Modern American death rituals too, don’t seem to be adapted for mourners, but for everyone around them. Across almost all faiths, economic levels, and cultures, the balance between doing your social due diligence and receiving social support can be a tenuous one. Even in the most psychologically advantageous of rituals, there comes a point where the body must be stored at its final resting place; when the casseroles stop coming and your neighbors return to their own concerns. You may stop being asked about the loss at all and be expected to return to your normal routine. Life rolls on.
So then you get over it, right? If only things were so simple!
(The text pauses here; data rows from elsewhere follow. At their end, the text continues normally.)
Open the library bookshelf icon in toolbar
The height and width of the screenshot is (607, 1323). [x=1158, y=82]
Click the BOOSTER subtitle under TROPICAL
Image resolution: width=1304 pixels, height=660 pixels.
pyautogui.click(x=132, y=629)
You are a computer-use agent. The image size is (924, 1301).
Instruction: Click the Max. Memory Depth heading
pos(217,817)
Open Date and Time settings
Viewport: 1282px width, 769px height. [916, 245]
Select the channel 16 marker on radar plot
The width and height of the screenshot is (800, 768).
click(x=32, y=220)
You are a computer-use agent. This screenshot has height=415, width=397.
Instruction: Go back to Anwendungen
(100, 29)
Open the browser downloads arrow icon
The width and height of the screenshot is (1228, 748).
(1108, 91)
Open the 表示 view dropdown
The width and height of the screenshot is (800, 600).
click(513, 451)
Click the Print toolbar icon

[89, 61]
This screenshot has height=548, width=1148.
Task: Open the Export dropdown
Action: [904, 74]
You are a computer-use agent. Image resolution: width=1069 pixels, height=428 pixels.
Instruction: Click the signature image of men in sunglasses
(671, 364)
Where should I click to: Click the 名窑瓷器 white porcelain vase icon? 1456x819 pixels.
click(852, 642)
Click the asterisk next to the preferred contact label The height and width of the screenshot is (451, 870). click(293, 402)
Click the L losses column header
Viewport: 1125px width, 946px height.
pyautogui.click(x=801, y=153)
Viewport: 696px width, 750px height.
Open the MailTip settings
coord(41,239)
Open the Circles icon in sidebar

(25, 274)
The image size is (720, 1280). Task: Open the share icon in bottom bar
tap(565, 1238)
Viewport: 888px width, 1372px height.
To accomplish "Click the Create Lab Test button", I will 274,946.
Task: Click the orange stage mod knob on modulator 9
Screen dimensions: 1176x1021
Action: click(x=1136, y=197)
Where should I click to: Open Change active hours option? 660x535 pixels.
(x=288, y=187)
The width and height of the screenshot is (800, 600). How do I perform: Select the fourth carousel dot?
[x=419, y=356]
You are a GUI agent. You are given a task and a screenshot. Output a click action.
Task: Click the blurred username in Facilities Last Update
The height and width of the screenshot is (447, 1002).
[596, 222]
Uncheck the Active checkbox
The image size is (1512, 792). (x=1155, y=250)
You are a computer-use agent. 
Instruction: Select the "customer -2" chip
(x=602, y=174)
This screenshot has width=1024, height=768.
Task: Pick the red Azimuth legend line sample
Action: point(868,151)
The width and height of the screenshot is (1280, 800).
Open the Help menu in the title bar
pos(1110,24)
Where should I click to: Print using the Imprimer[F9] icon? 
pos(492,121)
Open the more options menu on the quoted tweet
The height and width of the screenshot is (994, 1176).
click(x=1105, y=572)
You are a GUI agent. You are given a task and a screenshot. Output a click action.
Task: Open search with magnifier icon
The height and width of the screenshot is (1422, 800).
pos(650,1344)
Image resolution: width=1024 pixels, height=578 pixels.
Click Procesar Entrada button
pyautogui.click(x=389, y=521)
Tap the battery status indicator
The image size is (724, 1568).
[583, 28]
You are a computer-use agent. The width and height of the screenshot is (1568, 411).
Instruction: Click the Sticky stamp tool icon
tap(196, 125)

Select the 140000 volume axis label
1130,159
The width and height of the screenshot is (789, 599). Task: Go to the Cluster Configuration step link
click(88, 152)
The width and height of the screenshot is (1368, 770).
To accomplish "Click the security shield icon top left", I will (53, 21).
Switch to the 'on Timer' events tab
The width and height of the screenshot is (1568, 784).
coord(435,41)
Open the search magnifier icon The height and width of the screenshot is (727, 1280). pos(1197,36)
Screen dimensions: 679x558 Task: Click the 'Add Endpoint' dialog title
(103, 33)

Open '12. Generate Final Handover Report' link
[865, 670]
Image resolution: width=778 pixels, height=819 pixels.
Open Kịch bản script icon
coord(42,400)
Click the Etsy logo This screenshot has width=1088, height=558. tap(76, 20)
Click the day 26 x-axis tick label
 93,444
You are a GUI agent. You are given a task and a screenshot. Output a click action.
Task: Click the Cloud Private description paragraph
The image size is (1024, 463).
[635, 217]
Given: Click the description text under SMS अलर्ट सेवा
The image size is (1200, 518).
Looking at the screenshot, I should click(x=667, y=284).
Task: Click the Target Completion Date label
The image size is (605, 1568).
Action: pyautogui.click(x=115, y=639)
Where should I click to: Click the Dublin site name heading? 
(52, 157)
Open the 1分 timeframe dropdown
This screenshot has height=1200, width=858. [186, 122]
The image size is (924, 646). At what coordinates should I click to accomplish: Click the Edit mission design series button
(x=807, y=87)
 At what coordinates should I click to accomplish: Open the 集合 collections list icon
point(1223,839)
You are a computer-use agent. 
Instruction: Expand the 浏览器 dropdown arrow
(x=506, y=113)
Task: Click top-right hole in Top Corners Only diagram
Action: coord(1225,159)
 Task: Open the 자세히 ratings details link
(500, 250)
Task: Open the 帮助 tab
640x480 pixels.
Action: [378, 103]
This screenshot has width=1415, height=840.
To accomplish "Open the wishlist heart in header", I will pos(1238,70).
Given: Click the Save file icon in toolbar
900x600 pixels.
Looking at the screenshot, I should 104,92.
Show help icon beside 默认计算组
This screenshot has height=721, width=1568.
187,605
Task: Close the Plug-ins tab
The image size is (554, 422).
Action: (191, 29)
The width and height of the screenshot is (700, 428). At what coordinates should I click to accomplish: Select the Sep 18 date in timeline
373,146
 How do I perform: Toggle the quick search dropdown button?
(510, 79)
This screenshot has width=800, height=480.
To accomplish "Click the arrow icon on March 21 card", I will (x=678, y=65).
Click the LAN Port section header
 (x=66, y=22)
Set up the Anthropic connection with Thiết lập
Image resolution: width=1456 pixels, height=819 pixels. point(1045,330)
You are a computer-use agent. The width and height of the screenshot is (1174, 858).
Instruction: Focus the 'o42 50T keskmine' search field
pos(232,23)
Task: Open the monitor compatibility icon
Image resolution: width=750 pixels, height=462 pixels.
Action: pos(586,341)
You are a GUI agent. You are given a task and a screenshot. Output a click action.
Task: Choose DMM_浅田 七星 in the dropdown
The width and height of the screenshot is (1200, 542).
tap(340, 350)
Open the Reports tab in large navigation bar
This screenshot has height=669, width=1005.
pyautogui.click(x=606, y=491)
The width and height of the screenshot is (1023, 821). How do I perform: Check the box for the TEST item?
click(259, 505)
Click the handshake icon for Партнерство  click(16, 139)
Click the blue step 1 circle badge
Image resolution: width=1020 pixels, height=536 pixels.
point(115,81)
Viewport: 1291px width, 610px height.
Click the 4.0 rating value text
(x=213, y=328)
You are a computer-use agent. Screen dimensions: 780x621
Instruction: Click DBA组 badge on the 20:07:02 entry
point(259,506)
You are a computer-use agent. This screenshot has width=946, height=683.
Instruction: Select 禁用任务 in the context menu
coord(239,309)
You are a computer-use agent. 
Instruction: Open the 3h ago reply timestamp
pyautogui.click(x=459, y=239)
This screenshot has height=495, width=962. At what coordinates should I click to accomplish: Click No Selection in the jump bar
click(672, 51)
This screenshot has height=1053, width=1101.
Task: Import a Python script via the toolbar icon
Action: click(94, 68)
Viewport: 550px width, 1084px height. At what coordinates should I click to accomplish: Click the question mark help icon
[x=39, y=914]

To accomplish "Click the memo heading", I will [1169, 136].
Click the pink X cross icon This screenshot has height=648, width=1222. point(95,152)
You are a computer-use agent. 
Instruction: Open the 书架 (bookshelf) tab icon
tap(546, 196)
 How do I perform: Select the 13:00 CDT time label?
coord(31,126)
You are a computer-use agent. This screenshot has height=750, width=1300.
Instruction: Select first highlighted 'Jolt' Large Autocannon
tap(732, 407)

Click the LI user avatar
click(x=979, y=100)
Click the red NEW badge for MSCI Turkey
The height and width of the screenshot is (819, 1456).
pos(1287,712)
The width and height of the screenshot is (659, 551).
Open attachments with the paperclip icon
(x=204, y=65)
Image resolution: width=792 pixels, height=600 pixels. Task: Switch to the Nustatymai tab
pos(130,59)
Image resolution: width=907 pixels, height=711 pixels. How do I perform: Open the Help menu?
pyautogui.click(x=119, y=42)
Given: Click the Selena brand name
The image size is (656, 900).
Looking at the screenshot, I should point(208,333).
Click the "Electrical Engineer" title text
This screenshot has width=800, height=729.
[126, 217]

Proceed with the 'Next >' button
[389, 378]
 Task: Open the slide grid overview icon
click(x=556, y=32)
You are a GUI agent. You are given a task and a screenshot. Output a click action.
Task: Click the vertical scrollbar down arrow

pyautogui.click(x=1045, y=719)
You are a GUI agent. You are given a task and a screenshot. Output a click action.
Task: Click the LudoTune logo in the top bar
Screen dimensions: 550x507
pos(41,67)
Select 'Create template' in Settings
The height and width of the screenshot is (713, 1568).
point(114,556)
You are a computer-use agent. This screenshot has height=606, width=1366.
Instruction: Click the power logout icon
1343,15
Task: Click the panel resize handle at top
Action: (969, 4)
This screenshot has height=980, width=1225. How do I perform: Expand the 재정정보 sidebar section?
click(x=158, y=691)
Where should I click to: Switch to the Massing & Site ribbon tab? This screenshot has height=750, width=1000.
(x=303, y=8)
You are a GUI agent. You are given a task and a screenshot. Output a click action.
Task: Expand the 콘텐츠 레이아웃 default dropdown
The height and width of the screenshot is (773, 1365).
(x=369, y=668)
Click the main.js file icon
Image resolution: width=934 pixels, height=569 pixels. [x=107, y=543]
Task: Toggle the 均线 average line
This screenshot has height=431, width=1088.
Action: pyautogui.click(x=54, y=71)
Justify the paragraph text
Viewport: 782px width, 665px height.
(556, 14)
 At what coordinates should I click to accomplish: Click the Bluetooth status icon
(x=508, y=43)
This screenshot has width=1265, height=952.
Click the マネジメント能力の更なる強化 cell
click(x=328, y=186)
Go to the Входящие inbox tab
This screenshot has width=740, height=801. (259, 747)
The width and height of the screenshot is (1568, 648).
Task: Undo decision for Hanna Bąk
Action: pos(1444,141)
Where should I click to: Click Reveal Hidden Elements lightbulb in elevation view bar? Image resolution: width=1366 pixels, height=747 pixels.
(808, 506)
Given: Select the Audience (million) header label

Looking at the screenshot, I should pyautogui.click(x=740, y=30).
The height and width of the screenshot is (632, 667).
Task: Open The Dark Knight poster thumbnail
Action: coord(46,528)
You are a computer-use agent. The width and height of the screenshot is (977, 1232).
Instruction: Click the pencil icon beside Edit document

Note that above, we are using the death of a loved one as an example, as this is the primary loss with an associated ritual acknowledged openly and publicly by our society. Even if we wanted to, we do not perform funerals for break-ups, hold wakes for deceased pets, or write obituaries for lost jobs.
However, for those experiencing these losses, or other types of disenfranchised or anticipatory grief, it isn’t as though there’s nowhere to turn for social reinforcements during a dark time.
Grief and Social Media
As of 2023, a record 4.9 billion people worldwide use at least one form of social media–the average person having six to seven accounts. Some part, small or large, of our lives has moved to (and continues to grow) online. We are represented somewhere beyond what is immediate and tangible, and yet, viewable for people we know and people we don’t.
But social media presents something of a double-edged sword to those seeking connection online; 73% report finding support and comfort during difficult times, while 67% of adolescents struggle with self-esteem due to what they are seeing online (Wong, 2023).
If our accounts are truly a reflection of our lives, for better or for worse, one might assume they become a reflection of our mourning, or public grieving process, as well.
Parasocial grief, a one-sided emotional reaction to the loss of someone we don’t know, is often what best describes what goes on under the #RIP hashtag when a beloved celebrity passes on.
Anticipatory grief, or the grief experienced before a loss that you know is coming, can be an emotional reckoning all on its own–common amongst individuals caring for loved ones at the end of life, including (based on hundreds of thousands of Tiktoks and blog posts on the subject, ranging from humorous to grave) our beloved pets.
Disenfranchised grief is a term utilized for situations where one’s grief is undermined and misunderstood by societal standards–those who have lost a friend that they met online, for instance, often find that their sadness is misunderstood by peers who don’t understand such a reaction on behalf of “someone you’ve never even met”.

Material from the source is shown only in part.